The next family conference took place on May 26. At this time all the real estate had been disposed of with the exception of Dark Island and another valuable parcel called Oakdale. It was announced that this bid for Dark Island had been received and Mr. Strassburger stated that it came from his wife and Miss Bourne. Both he and his wife knew of the alleged Peacock offer of $500,000. Neither he nor they could, therefore, have supposed that if this bid was accepted it represented in any true sense a sale by the executors for the best price they could obtain. The matter was discussed. Arthur figured the book value and it came to $389,120.97. Mr. Strassburger then stated that his wife and sister-in-law could not pay "unless it was charged against the residuary portion of the estate, which had been done in the other properties." This was acceptable. The boats were put in at their appraised value and the amount finally fixed at the sum stated. All were in accord as to accepting this price and a paper was signed by the heirs consenting *Page 355 to the "sale" upon the following terms: "$100 down on the signing of a written contract and the balance of the consideration by charging the same in equal half shares to the distributive shares in the estate * * * of the said May Bourne Strassburger and Marjorie Bourne." Not only is this consent identical with the consents to the transfer to the sons but it was signed on the same day. In all cases, too, with regard to the sons as well as to the daughters there was the same use of the words "buy" and "sell." Thereupon the attorney for the executors prepared a contract of sale. Its provisions differed slightly from the consent. The consideration need not be paid in cash but by delivery of receipts as residuary legatees and devisees for the amount required, so executed as to be filed on an accounting.
On June 5 the executors were ready to deliver the deed. They altered, however, the original proposition. As the legatees, they say, are anxious to have an early distribution of the estate they will on June 12th pay to Miss Bourne and Mrs. Strassburger each $175,000 and these two could pay back that amount to apply on their contract. This was done and personal checks for the amount received were given back. The same thing was done with regard to the sons except that in each case $175,000 was divided into two checks, one of which represented the amount they were charged for their real estate, and this last check was returned. The deed was thereafter delivered. This distribution was made to simplify matters and to avoid interest complications — to avoid cross interest charges between the several distributees. The transactions with the sons and with the daughters were of the same kind.
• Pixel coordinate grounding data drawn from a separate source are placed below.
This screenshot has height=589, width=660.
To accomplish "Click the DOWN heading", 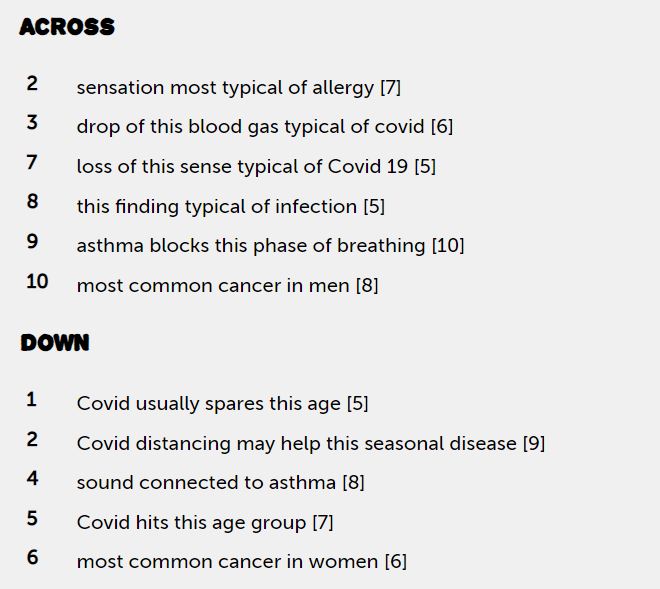I will [x=55, y=343].
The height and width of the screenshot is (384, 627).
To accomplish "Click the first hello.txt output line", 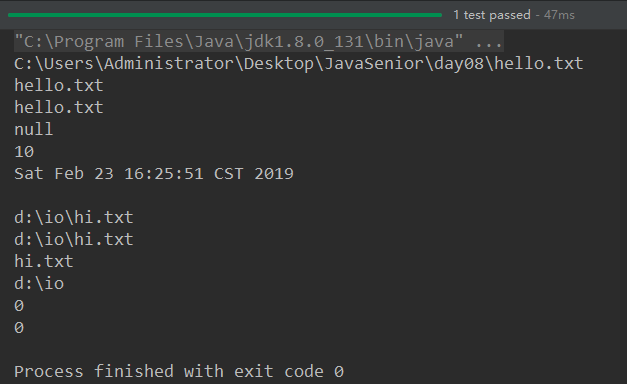I will click(x=59, y=86).
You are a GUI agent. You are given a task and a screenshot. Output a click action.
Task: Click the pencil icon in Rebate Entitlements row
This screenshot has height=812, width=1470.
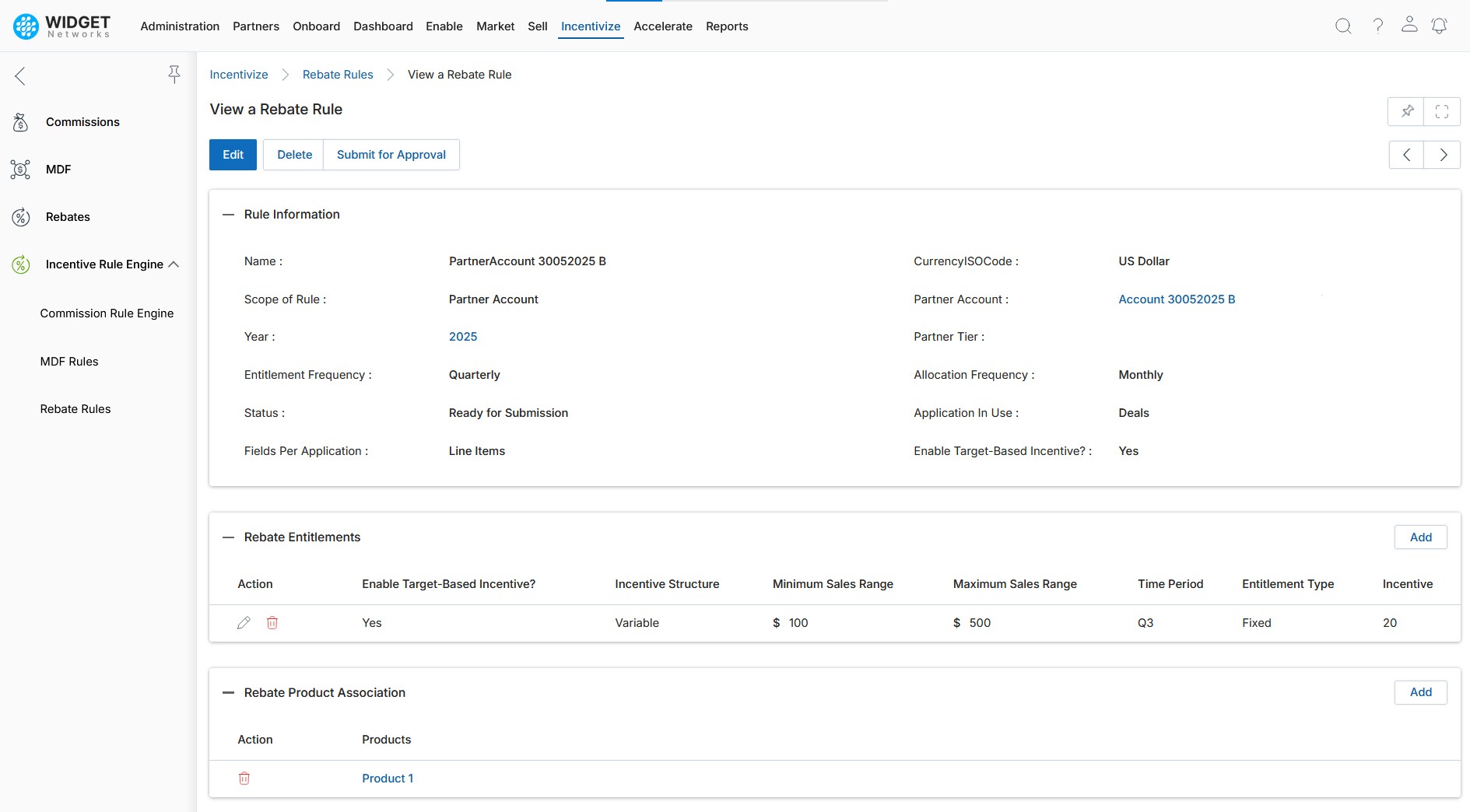(244, 623)
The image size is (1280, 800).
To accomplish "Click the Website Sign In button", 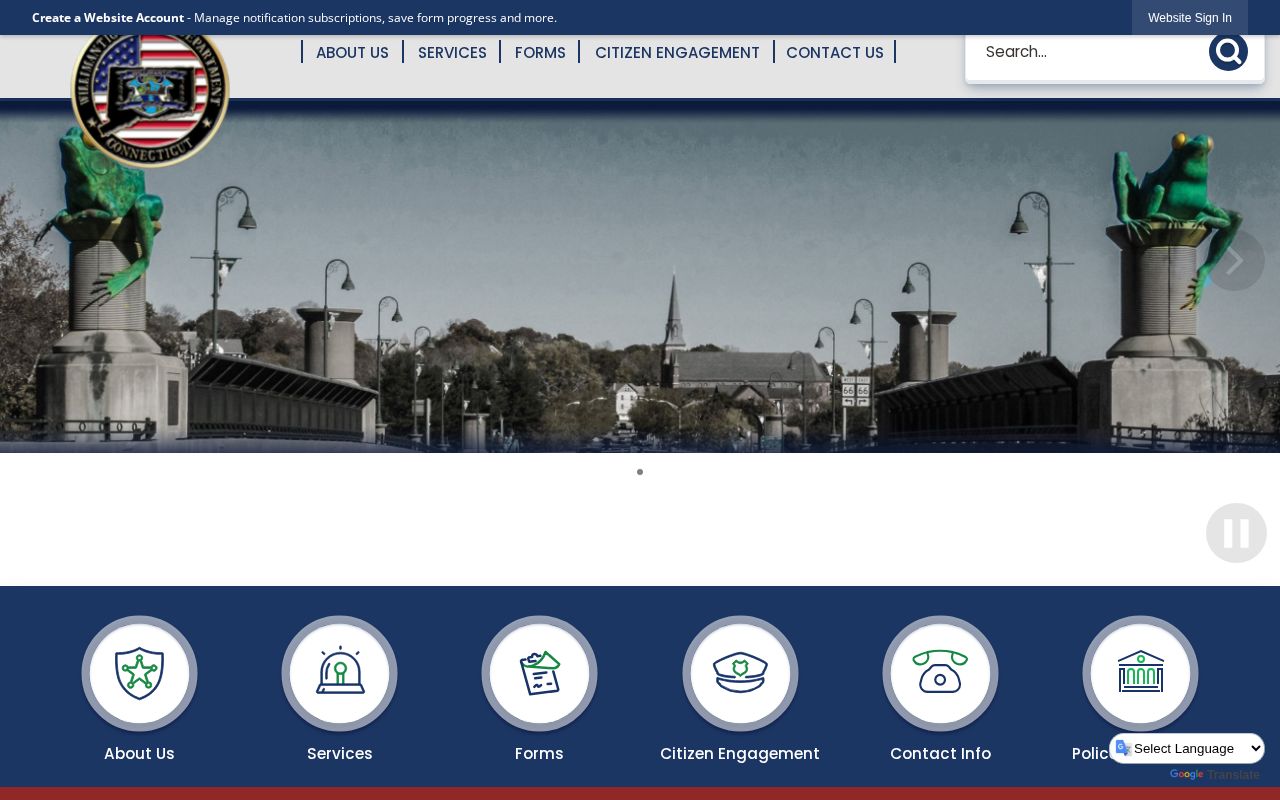I will click(x=1190, y=18).
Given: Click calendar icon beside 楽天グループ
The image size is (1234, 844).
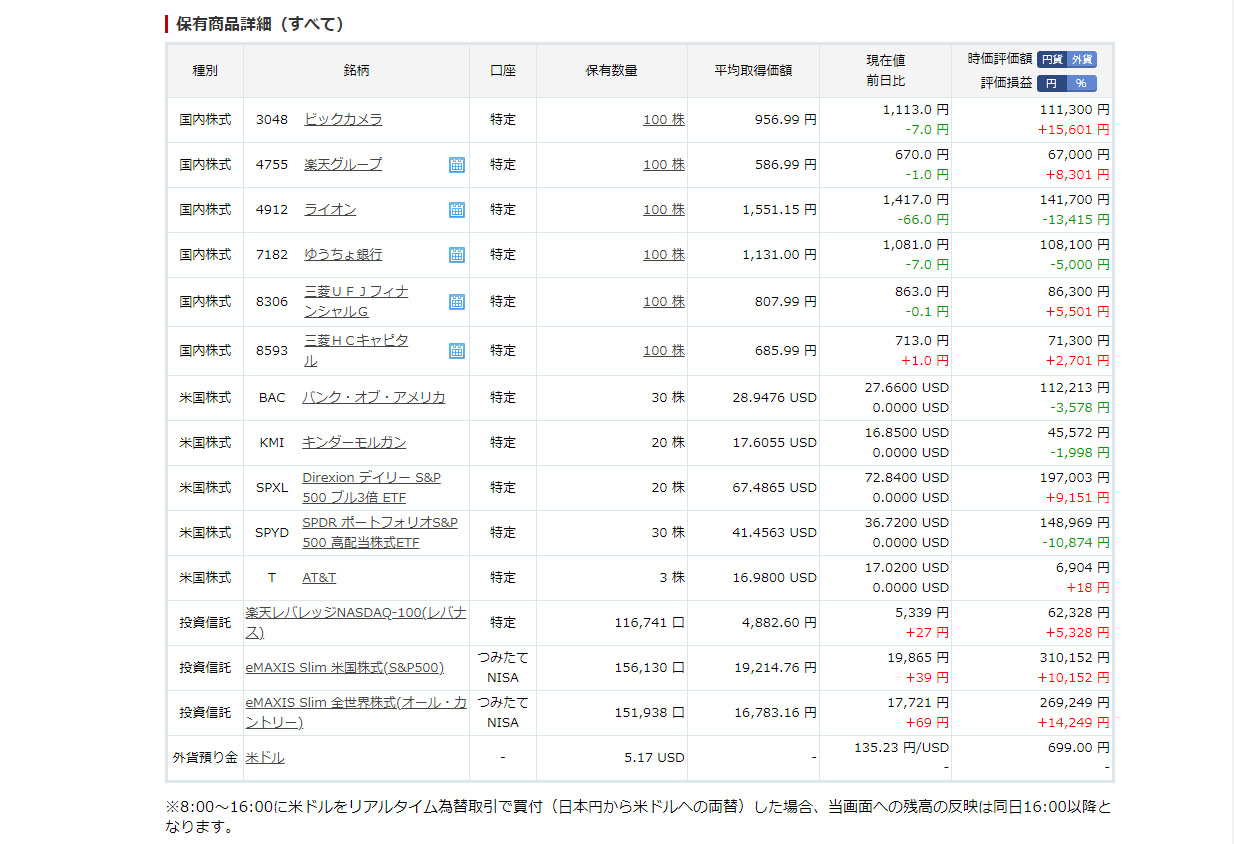Looking at the screenshot, I should (456, 165).
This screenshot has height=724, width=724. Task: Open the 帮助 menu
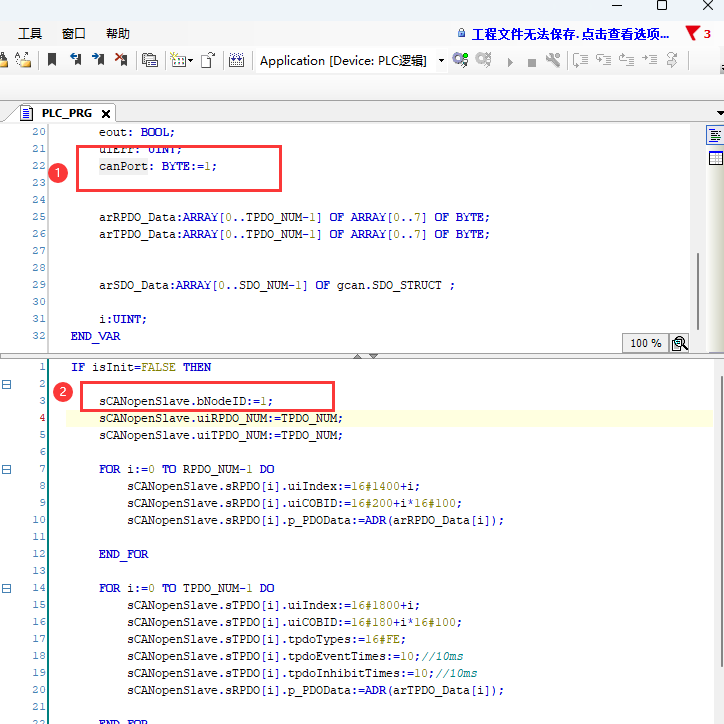(x=117, y=33)
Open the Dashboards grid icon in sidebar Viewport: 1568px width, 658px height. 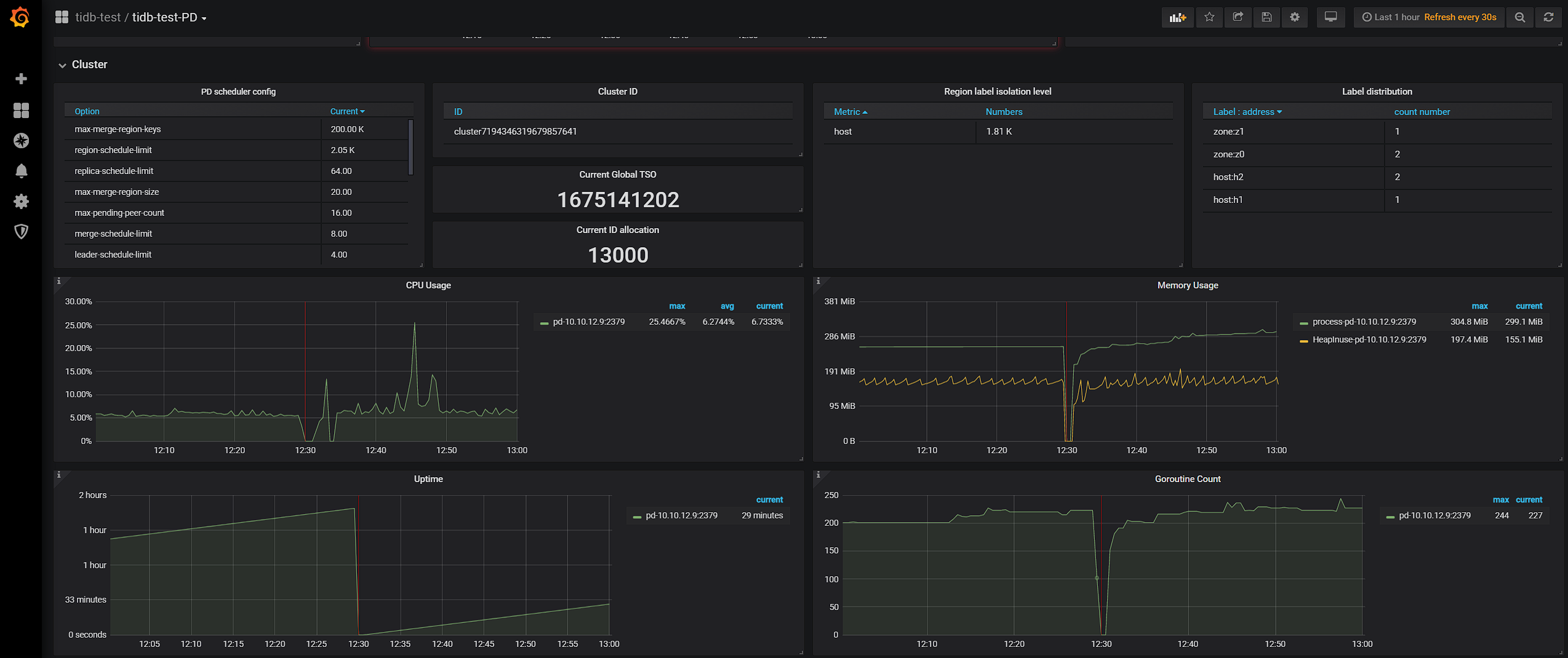pos(21,110)
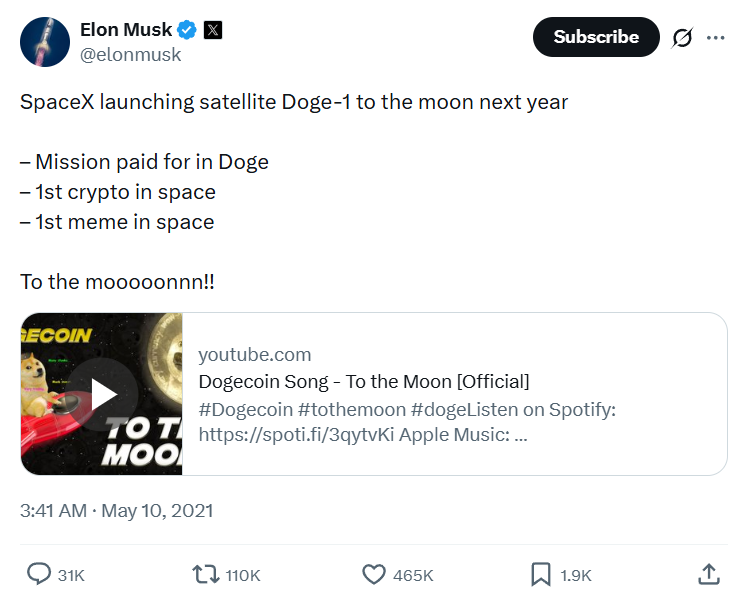The image size is (746, 598).
Task: Bookmark this tweet
Action: tap(540, 574)
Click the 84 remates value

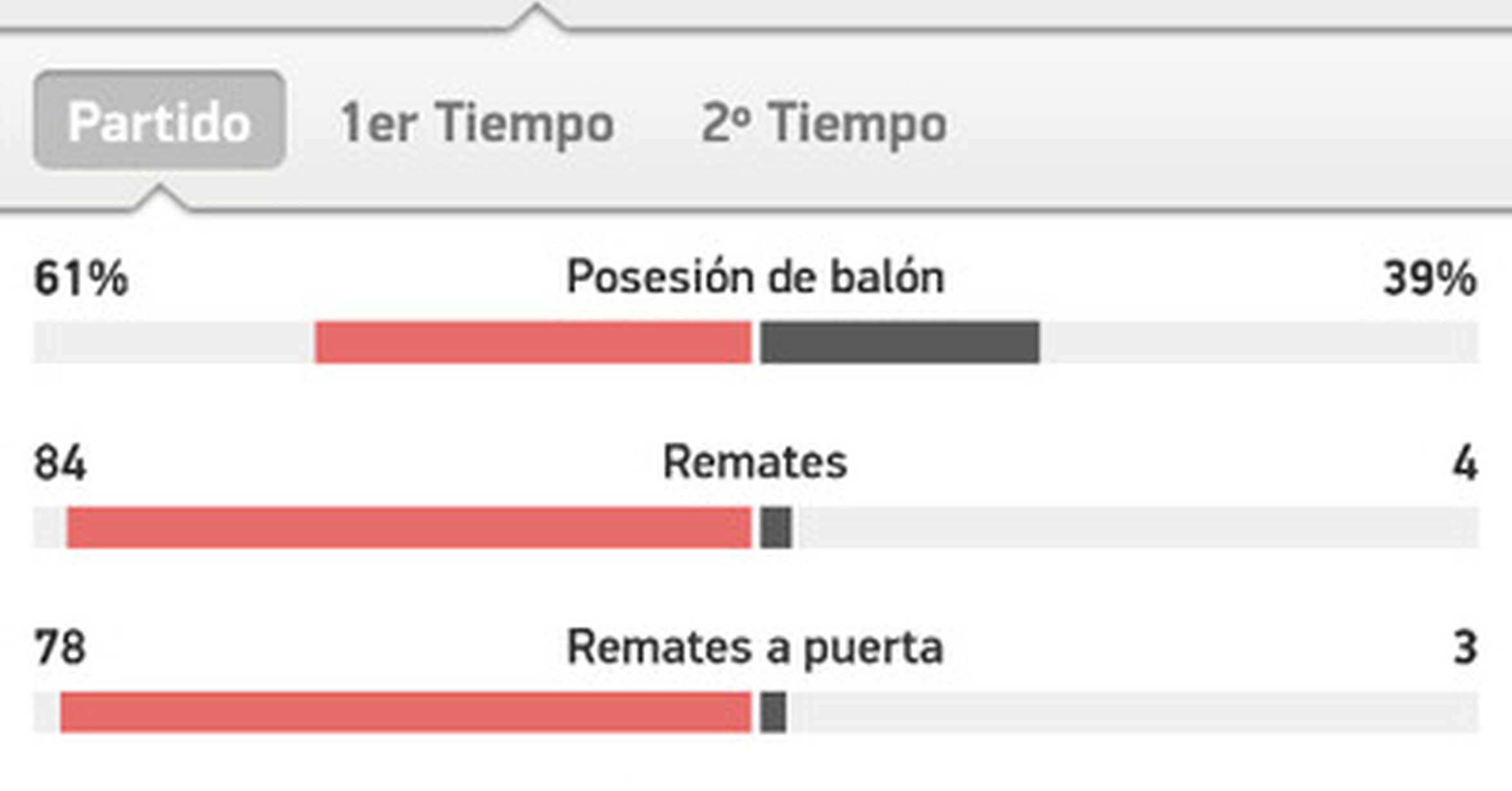click(60, 463)
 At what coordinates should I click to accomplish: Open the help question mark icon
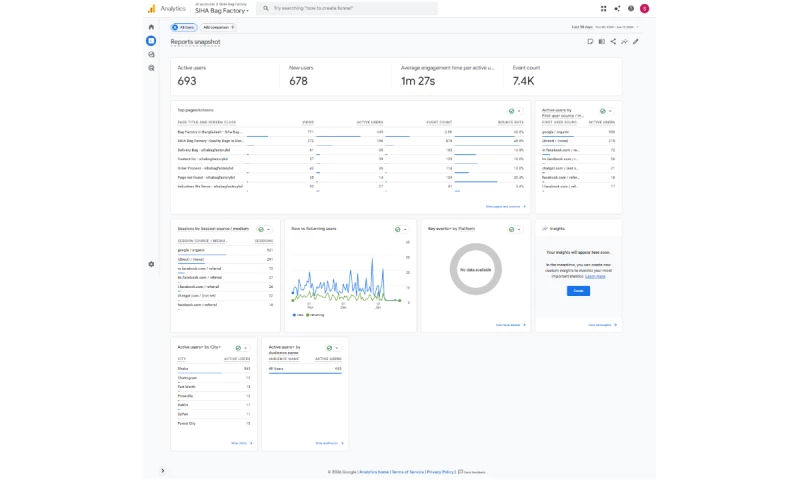click(x=631, y=8)
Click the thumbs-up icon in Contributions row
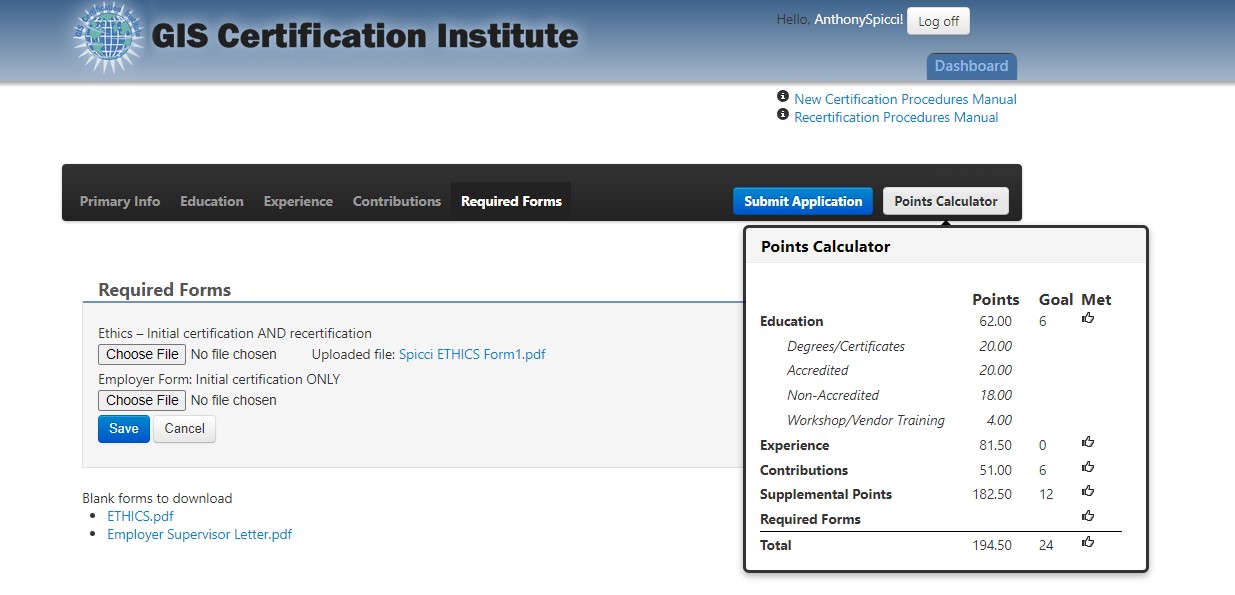 pos(1088,467)
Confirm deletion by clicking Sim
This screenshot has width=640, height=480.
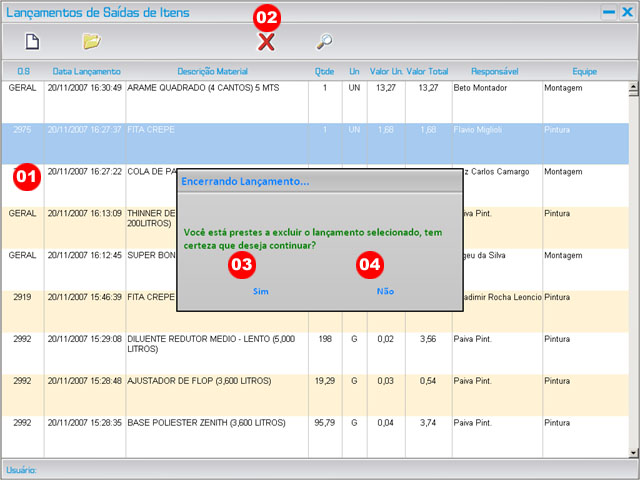pyautogui.click(x=261, y=291)
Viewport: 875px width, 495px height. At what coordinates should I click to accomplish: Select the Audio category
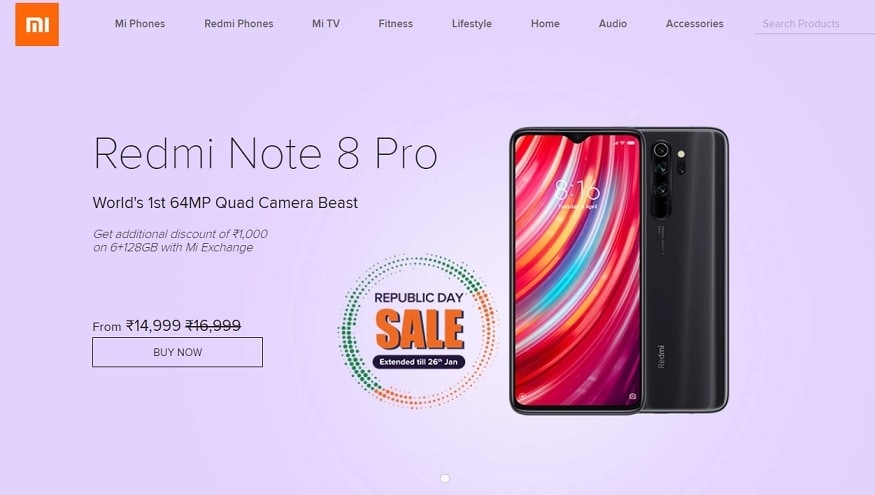pos(612,23)
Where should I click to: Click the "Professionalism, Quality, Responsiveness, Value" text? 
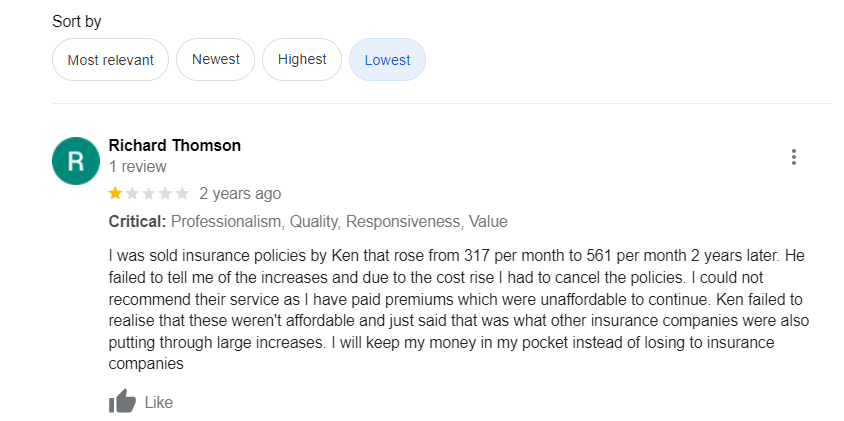pyautogui.click(x=340, y=221)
In view of all these facts the Appellate Division might fairly infer that this transaction was no sale to the daughters in any true sense. All Mr. Bourne's estate, real and personal, was to be equally divided between his children. At least two separate parcels of real *Page 356 estate had cost him great sums. Dark Island, might not be physically divided into seven parts. If it went without more to his heirs a sale at auction would be the inevitable result of an action in partition — probably at a great sacrifice. Therefore, his executors were empowered to sell it publicly or privately. So they might sell his personal property. Or they might take his stocks, his bonds, his real estate, for purposes of division among his children, and partition it among them at just valuations fixed by them. They might turn over in specie Dark Island to Albert or Arthur. They might turn over its equivalent to another child in Delaware, Lackawanna and Western stock. In essence this is what they did. They said to George we will not set off the Glen Cove property to you at a valuation of $40,000 and compel you to take it. We will not even permit you to take it at that valuation unless the other heirs consent. But if you and they do consent you may take it at that price as a portion of your distributive share of the estate. The others shall be made good from other assets in our hands. These we will turn over to them in specie or we will sell them and pay them the money. They had the power to do this and I think they did it. The exchange of checks on June 12 did not alter the nature of the transaction. It was done merely for convenience in bookkeeping. The use of the words "buy" and "sell" should not blind us to the reality.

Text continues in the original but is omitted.